Africa-Press – Zimbabwe. Africa’s renewable energy ambitions continue to be slowed by severe logistical and procedural bottlenecks that repeatedly push projects off schedule, it has been revealed.
This is coming as the disruptions in the energy supply chains occasioned by COVID-19 and recent, as well as ongoing, global geopolitical events are all too vivid.
At a time when energy costs have increased, as the prices for engineering, procurement, and construction contracts are making energy projects more expensive, Africa is being encouraged to mitigate the impacts of global shocks on energy systems.
This was revealed during a high-level panel discussion on resilient energy solutions at the Africa Investment Forum Market Days 2025 being held in Rabat, Morocco, by AMEA Power chairperson Hussain Al Nowais.
AMEA Power is based in the United Arab Emirates and is one of the fastest-growing renewable energy companies, with a clean energy pipeline of over 6 gigawatts across 20 countries.
Founded in 2016, AMEA Power has assembled a leading team of global industry experts to deliver projects across Africa, the Middle East, and other emerging markets.
Al Nowais said the logistic constraints and development finance institution (DFI) requirements were some of the barriers facing developers.
This, he added, pointed to sheer time limits, port congestion, inland transport delays, custom bottlenecks, and months and costs to project time limits.
He said that although DFIs played a crucial role in financing clean-energy projects, the complexity and duration of their endeavouring processes often extended project timelines.
According to Al Nowais, these delays “create frustration for both development and governments,” making it necessary “to streamline country-specific approaches that mainly govern fast-track delivery.”
“Despite these challenges, African opportunity is significant. Otherwise, we would not be here. The potential is big,” he said.
He emphasised that the continent “holds 60% of the world’s solar resources” and benefits from “exceptional wind power” and “constantly growing demand, driven by industrialisation and population growth.”
Drawing on his company’s experience, Al Nowais noted:
“At AMEA Power, we have seen this progress firsthand, developing large-scale and renewable energy projects, partnering with governments, and closing financing with DFI in a comprehensive manner.”

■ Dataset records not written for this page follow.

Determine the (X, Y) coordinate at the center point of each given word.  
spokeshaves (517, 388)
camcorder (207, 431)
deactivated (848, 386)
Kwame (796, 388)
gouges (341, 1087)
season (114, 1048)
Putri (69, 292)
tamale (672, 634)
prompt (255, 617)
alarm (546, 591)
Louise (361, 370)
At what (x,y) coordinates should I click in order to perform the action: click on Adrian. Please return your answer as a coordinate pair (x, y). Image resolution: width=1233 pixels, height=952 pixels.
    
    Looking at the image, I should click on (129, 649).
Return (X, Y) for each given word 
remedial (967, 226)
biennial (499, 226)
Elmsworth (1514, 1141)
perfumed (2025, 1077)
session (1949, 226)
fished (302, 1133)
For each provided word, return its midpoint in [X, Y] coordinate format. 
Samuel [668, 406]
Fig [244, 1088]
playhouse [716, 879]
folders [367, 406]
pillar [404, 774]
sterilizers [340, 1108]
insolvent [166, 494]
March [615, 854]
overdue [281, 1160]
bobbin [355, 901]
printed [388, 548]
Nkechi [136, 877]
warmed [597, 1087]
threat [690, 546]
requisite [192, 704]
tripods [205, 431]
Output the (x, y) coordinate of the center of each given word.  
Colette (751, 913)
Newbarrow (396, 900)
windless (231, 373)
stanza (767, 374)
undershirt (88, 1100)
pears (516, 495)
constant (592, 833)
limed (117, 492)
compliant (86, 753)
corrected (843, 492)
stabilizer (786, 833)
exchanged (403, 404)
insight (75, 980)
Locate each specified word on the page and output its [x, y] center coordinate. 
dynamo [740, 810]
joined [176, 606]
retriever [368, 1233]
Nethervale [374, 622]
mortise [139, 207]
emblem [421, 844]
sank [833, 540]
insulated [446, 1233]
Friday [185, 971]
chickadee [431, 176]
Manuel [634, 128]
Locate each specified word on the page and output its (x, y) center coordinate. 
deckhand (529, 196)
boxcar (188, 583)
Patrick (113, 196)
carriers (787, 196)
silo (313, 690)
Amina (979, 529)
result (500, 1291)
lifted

He added that the company will shortly commission a landmark project.
“In fact, I’m proud to say that AMEA Power, in the next two months, will be launching the operation of Africa’s largest single solar power plant in Egypt, which is 1 000MW (megawatts), together with 800MW of battery storage,” Al Nowais said.
“That is the scale of a project Africa needs.”
He said strengthening institutions remained essential to accelerating delivery.
“One more thing I’m always emphasising is capacity building within the institution, the regulators, and the utilities,” Al Nowais said.
“Sometimes we sit across the table from a utility where the experience or the knowledge is not on the low side. That needs capacity building.”
He urged all partners to support the utilities, respect government departments, and educate people on the need to understand what the right conditions were.
He, however, said Africa’s potential exceeds the challenge, adding that African people had broken these challenges and that there were some fantastic, strong, capable people.
“Africa’s potential far exceeds these challenges,” Al Nowais said.
“If we focus on a practical reform that enables projects to move from concept to construction and to machining, developers in Africa will unlock investment at the scale required and build a power sector that is reliable, sustainable, and fit for the future.”